Assignment: Only the lines below starting at the one containing "Udsalg (679, 2221)" and ending at the one containing "[option] (257, 909)" belong in the answer, each copied exactly.

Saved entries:
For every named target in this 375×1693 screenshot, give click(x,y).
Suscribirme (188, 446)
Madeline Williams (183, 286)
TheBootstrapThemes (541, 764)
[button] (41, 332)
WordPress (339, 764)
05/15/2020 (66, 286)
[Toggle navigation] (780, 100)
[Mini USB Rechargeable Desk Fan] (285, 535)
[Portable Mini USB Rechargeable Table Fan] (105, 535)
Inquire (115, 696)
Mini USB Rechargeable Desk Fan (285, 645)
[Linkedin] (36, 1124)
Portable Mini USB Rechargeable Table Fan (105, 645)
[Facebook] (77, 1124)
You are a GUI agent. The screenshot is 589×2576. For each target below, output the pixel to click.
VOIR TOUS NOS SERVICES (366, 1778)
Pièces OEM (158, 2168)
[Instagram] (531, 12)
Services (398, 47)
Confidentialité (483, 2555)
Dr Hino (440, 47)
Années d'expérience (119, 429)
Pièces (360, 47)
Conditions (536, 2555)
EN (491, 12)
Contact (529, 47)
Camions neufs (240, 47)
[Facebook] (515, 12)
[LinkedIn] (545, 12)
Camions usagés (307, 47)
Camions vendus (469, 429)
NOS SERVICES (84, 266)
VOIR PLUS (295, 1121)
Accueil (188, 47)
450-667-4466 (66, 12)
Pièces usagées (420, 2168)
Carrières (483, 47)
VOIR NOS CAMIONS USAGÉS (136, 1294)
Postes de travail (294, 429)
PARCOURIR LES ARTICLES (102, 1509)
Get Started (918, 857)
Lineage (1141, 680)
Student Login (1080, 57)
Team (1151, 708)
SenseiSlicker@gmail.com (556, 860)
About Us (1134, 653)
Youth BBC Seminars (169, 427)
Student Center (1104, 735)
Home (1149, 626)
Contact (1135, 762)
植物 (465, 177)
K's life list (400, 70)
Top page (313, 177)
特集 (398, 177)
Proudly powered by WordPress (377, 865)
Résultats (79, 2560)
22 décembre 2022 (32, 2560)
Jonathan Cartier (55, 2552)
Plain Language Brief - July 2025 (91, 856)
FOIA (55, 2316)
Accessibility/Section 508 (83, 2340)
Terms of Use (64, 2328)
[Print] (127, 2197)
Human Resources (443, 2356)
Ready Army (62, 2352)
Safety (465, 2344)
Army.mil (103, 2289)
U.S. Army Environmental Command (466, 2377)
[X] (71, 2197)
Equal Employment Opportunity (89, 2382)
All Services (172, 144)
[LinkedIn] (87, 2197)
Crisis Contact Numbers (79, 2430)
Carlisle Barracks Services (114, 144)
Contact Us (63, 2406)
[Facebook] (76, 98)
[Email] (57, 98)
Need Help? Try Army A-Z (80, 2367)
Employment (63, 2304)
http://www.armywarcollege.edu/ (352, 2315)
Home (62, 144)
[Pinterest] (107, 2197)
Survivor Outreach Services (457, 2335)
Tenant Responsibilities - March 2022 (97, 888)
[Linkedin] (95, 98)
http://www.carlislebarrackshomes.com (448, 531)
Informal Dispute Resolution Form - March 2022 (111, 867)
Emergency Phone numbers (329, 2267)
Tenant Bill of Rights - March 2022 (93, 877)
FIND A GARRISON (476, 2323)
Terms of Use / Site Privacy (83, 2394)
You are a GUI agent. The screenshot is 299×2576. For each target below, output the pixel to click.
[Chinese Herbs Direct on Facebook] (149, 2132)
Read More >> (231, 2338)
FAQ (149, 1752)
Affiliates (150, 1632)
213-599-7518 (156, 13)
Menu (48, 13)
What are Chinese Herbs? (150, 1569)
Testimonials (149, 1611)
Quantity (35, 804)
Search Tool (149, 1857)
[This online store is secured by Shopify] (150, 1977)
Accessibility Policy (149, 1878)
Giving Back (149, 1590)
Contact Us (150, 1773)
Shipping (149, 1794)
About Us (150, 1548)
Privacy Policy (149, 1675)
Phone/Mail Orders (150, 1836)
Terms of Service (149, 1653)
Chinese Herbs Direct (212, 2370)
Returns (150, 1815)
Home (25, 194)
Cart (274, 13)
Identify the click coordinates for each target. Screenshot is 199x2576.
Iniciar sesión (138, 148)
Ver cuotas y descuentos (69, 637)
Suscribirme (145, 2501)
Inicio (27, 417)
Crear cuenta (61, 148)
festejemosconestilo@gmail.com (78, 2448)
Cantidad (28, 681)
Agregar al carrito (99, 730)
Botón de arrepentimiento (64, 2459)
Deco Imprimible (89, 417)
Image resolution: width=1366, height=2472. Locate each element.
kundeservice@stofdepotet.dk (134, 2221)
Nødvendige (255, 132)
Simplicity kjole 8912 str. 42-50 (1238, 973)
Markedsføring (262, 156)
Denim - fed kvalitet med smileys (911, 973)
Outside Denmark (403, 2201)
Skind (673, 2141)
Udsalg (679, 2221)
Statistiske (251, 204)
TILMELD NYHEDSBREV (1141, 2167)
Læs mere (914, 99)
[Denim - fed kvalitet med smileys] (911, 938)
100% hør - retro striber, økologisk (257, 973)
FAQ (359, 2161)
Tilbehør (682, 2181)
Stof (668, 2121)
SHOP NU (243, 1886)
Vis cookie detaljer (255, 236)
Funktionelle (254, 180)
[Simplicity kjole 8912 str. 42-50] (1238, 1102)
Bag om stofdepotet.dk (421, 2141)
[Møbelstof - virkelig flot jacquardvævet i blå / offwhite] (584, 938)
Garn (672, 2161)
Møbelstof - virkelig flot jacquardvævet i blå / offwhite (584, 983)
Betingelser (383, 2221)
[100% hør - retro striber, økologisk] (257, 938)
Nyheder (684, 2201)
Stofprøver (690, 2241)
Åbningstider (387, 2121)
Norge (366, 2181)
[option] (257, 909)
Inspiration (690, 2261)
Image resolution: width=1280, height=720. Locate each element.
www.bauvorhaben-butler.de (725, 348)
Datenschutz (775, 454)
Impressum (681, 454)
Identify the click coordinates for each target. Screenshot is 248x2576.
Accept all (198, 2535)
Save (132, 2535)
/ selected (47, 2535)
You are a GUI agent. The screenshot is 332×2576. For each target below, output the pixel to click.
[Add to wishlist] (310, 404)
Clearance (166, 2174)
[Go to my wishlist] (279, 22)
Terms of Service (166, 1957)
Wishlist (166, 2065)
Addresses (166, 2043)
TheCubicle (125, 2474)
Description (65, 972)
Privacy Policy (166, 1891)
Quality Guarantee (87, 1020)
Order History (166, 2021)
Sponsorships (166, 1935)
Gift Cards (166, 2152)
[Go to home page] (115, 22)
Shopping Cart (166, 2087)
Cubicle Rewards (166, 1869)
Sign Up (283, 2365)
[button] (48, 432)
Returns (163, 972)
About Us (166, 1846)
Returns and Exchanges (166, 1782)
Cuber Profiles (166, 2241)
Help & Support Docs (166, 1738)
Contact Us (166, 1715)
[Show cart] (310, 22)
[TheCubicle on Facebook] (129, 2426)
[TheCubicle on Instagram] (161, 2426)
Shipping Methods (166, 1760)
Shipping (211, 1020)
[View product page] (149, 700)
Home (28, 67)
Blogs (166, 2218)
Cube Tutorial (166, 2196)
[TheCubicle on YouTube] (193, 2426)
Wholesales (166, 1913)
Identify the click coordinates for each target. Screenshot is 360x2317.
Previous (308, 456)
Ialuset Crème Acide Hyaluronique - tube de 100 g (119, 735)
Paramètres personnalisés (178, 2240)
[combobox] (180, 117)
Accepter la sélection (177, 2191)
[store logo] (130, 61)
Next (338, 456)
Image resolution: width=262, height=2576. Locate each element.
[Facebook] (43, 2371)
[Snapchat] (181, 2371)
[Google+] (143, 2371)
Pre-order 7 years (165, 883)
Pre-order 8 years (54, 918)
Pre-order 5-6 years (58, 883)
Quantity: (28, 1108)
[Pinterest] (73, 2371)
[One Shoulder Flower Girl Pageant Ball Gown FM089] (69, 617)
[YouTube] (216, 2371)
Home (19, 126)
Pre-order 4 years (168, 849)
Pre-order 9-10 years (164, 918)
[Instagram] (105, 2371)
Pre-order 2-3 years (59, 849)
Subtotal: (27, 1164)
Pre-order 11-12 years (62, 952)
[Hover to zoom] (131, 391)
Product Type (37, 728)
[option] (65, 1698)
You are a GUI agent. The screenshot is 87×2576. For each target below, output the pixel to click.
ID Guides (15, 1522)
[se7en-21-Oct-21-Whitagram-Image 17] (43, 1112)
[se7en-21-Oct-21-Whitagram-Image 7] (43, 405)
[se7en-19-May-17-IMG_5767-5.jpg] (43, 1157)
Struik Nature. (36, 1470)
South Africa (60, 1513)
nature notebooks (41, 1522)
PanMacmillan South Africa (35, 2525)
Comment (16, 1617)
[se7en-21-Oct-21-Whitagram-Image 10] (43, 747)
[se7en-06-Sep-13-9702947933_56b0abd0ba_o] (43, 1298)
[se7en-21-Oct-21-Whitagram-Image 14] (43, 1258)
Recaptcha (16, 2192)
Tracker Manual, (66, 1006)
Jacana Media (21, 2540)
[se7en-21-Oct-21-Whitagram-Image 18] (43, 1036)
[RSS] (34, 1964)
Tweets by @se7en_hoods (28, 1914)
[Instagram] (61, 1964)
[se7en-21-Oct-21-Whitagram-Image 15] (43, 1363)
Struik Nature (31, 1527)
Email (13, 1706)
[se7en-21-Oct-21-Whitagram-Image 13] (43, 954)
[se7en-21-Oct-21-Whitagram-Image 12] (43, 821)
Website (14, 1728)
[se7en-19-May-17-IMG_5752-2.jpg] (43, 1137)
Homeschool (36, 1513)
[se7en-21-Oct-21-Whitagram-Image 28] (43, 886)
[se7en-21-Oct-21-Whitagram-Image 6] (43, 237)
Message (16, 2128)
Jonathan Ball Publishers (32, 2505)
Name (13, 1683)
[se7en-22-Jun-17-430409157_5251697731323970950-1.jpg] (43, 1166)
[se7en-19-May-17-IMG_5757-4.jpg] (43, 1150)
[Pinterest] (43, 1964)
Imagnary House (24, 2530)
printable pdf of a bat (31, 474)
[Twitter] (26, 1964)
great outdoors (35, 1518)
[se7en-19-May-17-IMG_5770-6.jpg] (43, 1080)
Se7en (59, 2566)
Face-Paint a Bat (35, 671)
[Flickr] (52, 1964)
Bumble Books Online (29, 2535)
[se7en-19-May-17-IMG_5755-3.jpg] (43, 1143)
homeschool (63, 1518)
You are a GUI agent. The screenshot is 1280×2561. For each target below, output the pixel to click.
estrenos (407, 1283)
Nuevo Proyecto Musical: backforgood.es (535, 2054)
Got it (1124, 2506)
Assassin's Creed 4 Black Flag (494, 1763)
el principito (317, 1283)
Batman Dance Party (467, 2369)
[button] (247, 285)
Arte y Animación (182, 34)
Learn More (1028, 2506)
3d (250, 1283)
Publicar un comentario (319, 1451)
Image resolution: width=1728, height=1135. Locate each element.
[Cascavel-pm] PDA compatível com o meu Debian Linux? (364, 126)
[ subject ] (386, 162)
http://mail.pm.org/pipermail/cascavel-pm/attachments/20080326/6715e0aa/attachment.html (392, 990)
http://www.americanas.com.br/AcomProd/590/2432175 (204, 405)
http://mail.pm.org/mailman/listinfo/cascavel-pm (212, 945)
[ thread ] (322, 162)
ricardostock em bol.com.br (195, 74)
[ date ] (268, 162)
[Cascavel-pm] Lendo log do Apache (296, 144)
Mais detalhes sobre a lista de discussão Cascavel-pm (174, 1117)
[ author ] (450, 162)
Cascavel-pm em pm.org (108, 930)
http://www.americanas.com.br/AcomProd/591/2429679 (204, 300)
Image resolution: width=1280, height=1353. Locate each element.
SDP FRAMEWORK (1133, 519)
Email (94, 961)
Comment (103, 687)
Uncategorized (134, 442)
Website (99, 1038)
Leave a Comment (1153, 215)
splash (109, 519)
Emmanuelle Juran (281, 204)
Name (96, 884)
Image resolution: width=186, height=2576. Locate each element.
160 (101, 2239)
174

Output for this exercise:
Udsalg (679, 2221)
Statistiske (251, 204)
TILMELD NYHEDSBREV (1141, 2167)
Læs mere (914, 99)
[Denim - fed kvalitet med smileys] (911, 938)
100% hør - retro striber, økologisk (257, 973)
FAQ (359, 2161)
Tilbehør (682, 2181)
Stof (668, 2121)
SHOP NU (243, 1886)
Vis cookie detaljer (255, 236)
Funktionelle (254, 180)
[Simplicity kjole 8912 str. 42-50] (1238, 1102)
Bag om stofdepotet.dk (421, 2141)
[Møbelstof - virkelig flot jacquardvævet i blå / offwhite] (584, 938)
Garn (672, 2161)
Møbelstof - virkelig flot jacquardvævet i blå / offwhite (584, 983)
Betingelser (383, 2221)
[100% hør - retro striber, økologisk] (257, 938)
Nyheder (684, 2201)
Stofprøver (690, 2241)
Åbningstider (387, 2121)
Norge (366, 2181)
[option] (257, 909)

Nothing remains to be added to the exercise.